# How to check if the processor is overclocked



## duomax03

Hi guys! I wanna ask if there's any software i can use to see if the processor is overclocked?

I have this processor:
*AMD Athlon 64 x2 6000+*, and according to the specs on the net the speed is 3.0 GHZ. But the system read it as 3.23GHZ.

I also used the CPU-Z program and these are the results:
core speed: 3236.90 MHz
multiplier: x 15.5
bus speed: 208.8 MHz
HT Link: 1044.2 MHz

any help?


----------



## Wrench97

CPUz is what you would use.

Is there a problem with the PC?


----------



## duomax03

coz im having a blue screen error with battlefield bad company 2, error x124 (a hardware error). i'd like to check if the cpu is overclocked. i'd already use cpu-z and the results are listed above.

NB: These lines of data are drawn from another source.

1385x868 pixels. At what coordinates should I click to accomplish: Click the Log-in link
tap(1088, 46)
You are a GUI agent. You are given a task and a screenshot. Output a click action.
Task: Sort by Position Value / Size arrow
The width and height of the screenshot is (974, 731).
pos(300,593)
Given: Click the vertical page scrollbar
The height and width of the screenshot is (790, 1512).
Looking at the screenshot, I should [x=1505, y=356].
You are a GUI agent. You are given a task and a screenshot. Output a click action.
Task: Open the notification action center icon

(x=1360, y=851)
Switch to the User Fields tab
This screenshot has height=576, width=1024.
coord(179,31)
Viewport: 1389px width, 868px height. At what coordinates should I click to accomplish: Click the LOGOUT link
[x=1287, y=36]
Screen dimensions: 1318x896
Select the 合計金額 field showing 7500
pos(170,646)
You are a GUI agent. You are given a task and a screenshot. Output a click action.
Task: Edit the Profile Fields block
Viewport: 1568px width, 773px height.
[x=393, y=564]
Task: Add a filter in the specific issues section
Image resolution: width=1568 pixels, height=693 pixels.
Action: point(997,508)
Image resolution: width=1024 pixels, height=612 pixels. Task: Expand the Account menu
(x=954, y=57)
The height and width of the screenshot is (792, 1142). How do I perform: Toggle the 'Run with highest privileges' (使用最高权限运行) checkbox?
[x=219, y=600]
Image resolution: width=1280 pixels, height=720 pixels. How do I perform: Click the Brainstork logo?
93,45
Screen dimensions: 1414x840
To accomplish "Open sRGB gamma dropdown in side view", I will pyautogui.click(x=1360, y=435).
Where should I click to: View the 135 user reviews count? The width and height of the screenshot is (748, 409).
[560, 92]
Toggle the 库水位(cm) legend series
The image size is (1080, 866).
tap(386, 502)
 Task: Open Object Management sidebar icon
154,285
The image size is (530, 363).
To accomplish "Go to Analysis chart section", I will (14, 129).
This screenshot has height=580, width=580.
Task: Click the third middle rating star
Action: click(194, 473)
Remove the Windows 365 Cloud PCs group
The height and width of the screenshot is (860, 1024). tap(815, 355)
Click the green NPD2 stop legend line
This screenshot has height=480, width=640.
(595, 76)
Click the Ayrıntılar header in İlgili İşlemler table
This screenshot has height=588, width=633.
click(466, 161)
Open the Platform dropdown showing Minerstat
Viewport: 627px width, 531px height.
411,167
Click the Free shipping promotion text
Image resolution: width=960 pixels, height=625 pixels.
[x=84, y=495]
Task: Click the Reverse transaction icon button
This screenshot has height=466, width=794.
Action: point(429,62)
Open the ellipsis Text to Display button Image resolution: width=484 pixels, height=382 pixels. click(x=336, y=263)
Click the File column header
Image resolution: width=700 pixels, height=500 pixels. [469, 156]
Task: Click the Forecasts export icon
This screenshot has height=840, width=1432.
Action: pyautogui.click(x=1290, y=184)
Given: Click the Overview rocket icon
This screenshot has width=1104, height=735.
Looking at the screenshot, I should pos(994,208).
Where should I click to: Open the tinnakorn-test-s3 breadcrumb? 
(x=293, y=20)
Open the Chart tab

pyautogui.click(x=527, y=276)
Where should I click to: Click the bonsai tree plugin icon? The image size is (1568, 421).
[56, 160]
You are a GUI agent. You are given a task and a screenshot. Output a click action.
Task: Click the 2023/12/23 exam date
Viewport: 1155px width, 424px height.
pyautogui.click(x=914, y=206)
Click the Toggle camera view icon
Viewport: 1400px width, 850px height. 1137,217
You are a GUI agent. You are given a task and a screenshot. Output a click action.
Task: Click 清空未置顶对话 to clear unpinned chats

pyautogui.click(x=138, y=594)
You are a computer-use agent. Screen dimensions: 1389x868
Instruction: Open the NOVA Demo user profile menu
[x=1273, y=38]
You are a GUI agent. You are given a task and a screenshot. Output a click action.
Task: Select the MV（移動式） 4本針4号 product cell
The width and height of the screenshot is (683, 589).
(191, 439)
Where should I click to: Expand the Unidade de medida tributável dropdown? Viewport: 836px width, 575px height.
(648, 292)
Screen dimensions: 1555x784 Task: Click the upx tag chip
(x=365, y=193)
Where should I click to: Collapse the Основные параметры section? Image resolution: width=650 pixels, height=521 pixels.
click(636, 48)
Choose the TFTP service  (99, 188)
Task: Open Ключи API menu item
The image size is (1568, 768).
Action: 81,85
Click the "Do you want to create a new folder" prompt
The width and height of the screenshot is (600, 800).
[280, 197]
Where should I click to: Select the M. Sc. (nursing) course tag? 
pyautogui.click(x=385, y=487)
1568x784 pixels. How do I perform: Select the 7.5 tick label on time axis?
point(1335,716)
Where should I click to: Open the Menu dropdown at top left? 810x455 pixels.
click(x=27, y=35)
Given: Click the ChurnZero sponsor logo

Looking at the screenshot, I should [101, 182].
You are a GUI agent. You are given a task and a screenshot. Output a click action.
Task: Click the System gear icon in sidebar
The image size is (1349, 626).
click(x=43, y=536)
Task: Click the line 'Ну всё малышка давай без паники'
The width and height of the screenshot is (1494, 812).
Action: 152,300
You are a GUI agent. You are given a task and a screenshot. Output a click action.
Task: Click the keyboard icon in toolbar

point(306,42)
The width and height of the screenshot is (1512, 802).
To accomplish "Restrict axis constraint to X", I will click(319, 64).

I'm curious with the speed of the cpu, the manufacturer says its 3.0Ghz while the PC recognized it as 3.23Ghz.


----------



## Tyree

PC Specs?
Pre- Built Brand & Model Number
Custom Built- Brand & Model of Mobo-CPU-RAM-Graphics-PSU.


----------



## Wrench97

Depends on if you have the older Winsdor core which is clocked at 3.0 or the newer Brisbane core clocked at 3.1 x2 6000+

Which does CPUz report it to be?

The complete specs as Tryee mentioned will also be useful.

You could also follow the instructions here> Follow the instructions here> http://www.techsupportforum.com/for...-instructions-windows-7-and-vista-452654.html
Lets see if the BSOD dump file(s) can tell us whats going on.


----------



## toothman

To test the CPU for stability and to see if it's what's causing the BSODs, download and run Prime95 for several hours:

32-bit:
Prime95 (32bit) - 25.11 Download - EXTREME Overclocking
64-bit:
Prime95 (64bit) - 25.11 Download - EXTREME Overclocking

Six hours with no errors indicates that your CPU and RAM are stable.


----------



## Tyree

When we know what we're working with we can offer more reliable assistance.
For BSOD assistance, follow the link supplied by wrench97 in Post #5.


----------



## Computer soul

You can use 

CPU Check 5.0


----------



## MonsterMiata

If your bus speed is correct then it is slightly overclocked. It should be 200mhz or close to it. That gives you 3100mhz at a 15.5 multiplier or 3000mhz at a 15 multiplier.


----------



## duomax03

The code name of the CPU is *Brisbane*


----------